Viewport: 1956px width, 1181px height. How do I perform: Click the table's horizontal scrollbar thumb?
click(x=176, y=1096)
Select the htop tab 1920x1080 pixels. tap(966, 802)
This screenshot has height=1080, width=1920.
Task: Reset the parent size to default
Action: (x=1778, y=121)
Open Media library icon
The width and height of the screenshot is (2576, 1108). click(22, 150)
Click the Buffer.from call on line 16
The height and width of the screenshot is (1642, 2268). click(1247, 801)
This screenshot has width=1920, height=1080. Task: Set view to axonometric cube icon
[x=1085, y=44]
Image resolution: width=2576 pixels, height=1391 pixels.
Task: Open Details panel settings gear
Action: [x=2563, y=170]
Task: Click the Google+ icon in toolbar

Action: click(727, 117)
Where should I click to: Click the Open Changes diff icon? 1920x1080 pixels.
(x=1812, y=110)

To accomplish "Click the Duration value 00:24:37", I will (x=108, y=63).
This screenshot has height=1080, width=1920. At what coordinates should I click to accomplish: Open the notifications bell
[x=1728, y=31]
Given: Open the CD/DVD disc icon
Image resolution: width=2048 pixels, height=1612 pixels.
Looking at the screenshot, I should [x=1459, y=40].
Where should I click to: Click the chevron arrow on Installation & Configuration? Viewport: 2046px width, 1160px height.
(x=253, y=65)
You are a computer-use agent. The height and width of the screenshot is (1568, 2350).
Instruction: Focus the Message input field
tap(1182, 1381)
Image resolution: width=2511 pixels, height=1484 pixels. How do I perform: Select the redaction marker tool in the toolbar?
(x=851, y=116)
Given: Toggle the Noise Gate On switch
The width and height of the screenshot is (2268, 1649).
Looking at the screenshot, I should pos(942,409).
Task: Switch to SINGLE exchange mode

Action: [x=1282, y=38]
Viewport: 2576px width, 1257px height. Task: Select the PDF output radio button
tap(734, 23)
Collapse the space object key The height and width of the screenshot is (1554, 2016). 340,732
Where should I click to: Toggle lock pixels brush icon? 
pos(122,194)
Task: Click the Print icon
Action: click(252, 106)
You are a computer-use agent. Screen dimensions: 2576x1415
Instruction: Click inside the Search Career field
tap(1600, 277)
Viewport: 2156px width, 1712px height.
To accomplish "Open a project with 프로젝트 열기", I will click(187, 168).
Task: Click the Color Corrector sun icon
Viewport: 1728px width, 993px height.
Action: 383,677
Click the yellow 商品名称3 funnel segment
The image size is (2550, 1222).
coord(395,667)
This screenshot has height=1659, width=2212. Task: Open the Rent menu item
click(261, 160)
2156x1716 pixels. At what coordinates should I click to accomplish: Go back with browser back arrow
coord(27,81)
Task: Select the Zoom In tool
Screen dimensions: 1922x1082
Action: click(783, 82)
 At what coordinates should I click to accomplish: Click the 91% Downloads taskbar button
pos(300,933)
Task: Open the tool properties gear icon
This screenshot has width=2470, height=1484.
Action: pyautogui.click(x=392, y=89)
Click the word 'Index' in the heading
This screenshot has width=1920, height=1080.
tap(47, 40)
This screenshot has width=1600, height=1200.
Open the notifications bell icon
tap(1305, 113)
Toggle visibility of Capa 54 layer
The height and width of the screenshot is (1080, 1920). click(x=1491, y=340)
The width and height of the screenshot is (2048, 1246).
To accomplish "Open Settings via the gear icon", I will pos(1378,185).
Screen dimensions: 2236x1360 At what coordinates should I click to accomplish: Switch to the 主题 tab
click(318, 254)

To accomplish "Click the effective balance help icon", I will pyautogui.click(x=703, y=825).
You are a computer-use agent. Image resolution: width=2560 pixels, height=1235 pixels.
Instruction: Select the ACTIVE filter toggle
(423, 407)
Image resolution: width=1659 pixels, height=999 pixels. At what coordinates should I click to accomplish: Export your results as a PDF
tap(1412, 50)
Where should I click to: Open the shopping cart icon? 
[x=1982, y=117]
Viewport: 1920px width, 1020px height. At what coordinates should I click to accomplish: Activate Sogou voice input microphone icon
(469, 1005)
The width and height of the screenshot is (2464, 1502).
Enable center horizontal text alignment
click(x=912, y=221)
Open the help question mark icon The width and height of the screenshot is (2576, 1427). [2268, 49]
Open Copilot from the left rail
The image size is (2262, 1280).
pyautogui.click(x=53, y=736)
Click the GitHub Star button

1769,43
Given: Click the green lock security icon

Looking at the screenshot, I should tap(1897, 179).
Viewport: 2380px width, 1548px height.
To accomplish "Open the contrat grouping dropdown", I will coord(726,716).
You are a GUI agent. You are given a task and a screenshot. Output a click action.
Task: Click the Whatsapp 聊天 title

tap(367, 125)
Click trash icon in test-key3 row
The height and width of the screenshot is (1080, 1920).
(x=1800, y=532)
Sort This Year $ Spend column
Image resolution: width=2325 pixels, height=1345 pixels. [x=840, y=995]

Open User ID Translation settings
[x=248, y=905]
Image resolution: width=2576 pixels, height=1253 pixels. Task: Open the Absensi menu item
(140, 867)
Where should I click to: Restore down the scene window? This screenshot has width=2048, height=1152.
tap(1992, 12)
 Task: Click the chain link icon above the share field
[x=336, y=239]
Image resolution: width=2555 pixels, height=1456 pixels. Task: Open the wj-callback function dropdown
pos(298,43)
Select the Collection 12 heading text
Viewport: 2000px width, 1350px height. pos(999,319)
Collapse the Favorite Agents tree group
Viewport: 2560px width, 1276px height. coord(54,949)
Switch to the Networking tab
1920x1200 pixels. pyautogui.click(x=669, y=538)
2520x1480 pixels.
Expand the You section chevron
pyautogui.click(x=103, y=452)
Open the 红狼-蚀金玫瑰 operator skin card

------------

YOUR INSTRUCTIONS: Copy out the entire listing word for word. Keep every line as it is.

RESPONSE TO THIS TASK:
Viewport: 1956px width, 1181px height. How do I perform: Click the table's horizontal scrollbar thumb?
click(x=176, y=1096)
Select the htop tab 1920x1080 pixels. tap(966, 802)
This screenshot has height=1080, width=1920.
Task: Reset the parent size to default
Action: (x=1778, y=121)
Open Media library icon
The width and height of the screenshot is (2576, 1108). click(22, 150)
Click the Buffer.from call on line 16
The height and width of the screenshot is (1642, 2268). click(1247, 801)
This screenshot has width=1920, height=1080. Task: Set view to axonometric cube icon
[x=1085, y=44]
Image resolution: width=2576 pixels, height=1391 pixels.
Task: Open Details panel settings gear
Action: [x=2563, y=170]
Task: Click the Google+ icon in toolbar

Action: click(727, 117)
Where should I click to: Click the Open Changes diff icon? 1920x1080 pixels.
(x=1812, y=110)

To accomplish "Click the Duration value 00:24:37", I will (x=108, y=63).
This screenshot has height=1080, width=1920. At what coordinates should I click to accomplish: Open the notifications bell
[x=1728, y=31]
Given: Open the CD/DVD disc icon
Image resolution: width=2048 pixels, height=1612 pixels.
Looking at the screenshot, I should [x=1459, y=40].
Where should I click to: Click the chevron arrow on Installation & Configuration? Viewport: 2046px width, 1160px height.
(x=253, y=65)
You are a computer-use agent. The height and width of the screenshot is (1568, 2350).
Instruction: Focus the Message input field
tap(1182, 1381)
Image resolution: width=2511 pixels, height=1484 pixels. How do I perform: Select the redaction marker tool in the toolbar?
(x=851, y=116)
Given: Toggle the Noise Gate On switch
The width and height of the screenshot is (2268, 1649).
Looking at the screenshot, I should pos(942,409).
Task: Switch to SINGLE exchange mode

Action: [x=1282, y=38]
Viewport: 2576px width, 1257px height. Task: Select the PDF output radio button
tap(734, 23)
Collapse the space object key The height and width of the screenshot is (1554, 2016). 340,732
Where should I click to: Toggle lock pixels brush icon? 
pos(122,194)
Task: Click the Print icon
Action: click(252, 106)
You are a computer-use agent. Screen dimensions: 2576x1415
Instruction: Click inside the Search Career field
tap(1600, 277)
Viewport: 2156px width, 1712px height.
To accomplish "Open a project with 프로젝트 열기", I will click(187, 168).
Task: Click the Color Corrector sun icon
Viewport: 1728px width, 993px height.
Action: 383,677
Click the yellow 商品名称3 funnel segment
The image size is (2550, 1222).
coord(395,667)
This screenshot has height=1659, width=2212. Task: Open the Rent menu item
click(261, 160)
2156x1716 pixels. At what coordinates should I click to accomplish: Go back with browser back arrow
coord(27,81)
Task: Select the Zoom In tool
Screen dimensions: 1922x1082
Action: click(783, 82)
 At what coordinates should I click to accomplish: Click the 91% Downloads taskbar button
pos(300,933)
Task: Open the tool properties gear icon
This screenshot has width=2470, height=1484.
Action: pyautogui.click(x=392, y=89)
Click the word 'Index' in the heading
This screenshot has width=1920, height=1080.
tap(47, 40)
This screenshot has width=1600, height=1200.
Open the notifications bell icon
tap(1305, 113)
Toggle visibility of Capa 54 layer
The height and width of the screenshot is (1080, 1920). click(x=1491, y=340)
The width and height of the screenshot is (2048, 1246).
To accomplish "Open Settings via the gear icon", I will pos(1378,185).
Screen dimensions: 2236x1360 At what coordinates should I click to accomplish: Switch to the 主题 tab
click(318, 254)

To accomplish "Click the effective balance help icon", I will pyautogui.click(x=703, y=825).
You are a computer-use agent. Image resolution: width=2560 pixels, height=1235 pixels.
Instruction: Select the ACTIVE filter toggle
(423, 407)
Image resolution: width=1659 pixels, height=999 pixels. At what coordinates should I click to accomplish: Export your results as a PDF
tap(1412, 50)
Where should I click to: Open the shopping cart icon? 
[x=1982, y=117]
Viewport: 1920px width, 1020px height. At what coordinates should I click to accomplish: Activate Sogou voice input microphone icon
(469, 1005)
The width and height of the screenshot is (2464, 1502).
Enable center horizontal text alignment
click(x=912, y=221)
Open the help question mark icon The width and height of the screenshot is (2576, 1427). [2268, 49]
Open Copilot from the left rail
The image size is (2262, 1280).
pyautogui.click(x=53, y=736)
Click the GitHub Star button

1769,43
Given: Click the green lock security icon

Looking at the screenshot, I should tap(1897, 179).
Viewport: 2380px width, 1548px height.
To accomplish "Open the contrat grouping dropdown", I will coord(726,716).
You are a GUI agent. You are given a task and a screenshot. Output a click action.
Task: Click the Whatsapp 聊天 title

tap(367, 125)
Click trash icon in test-key3 row
The height and width of the screenshot is (1080, 1920).
(x=1800, y=532)
Sort This Year $ Spend column
Image resolution: width=2325 pixels, height=1345 pixels. [x=840, y=995]

Open User ID Translation settings
[x=248, y=905]
Image resolution: width=2576 pixels, height=1253 pixels. Task: Open the Absensi menu item
(140, 867)
Where should I click to: Restore down the scene window? This screenshot has width=2048, height=1152.
tap(1992, 12)
 Task: Click the chain link icon above the share field
[x=336, y=239]
Image resolution: width=2555 pixels, height=1456 pixels. Task: Open the wj-callback function dropdown
pos(298,43)
Select the Collection 12 heading text
Viewport: 2000px width, 1350px height. pos(999,319)
Collapse the Favorite Agents tree group
Viewport: 2560px width, 1276px height. coord(54,949)
Switch to the Networking tab
1920x1200 pixels. pyautogui.click(x=669, y=538)
2520x1480 pixels.
Expand the You section chevron
pyautogui.click(x=103, y=452)
Open the 红狼-蚀金玫瑰 operator skin card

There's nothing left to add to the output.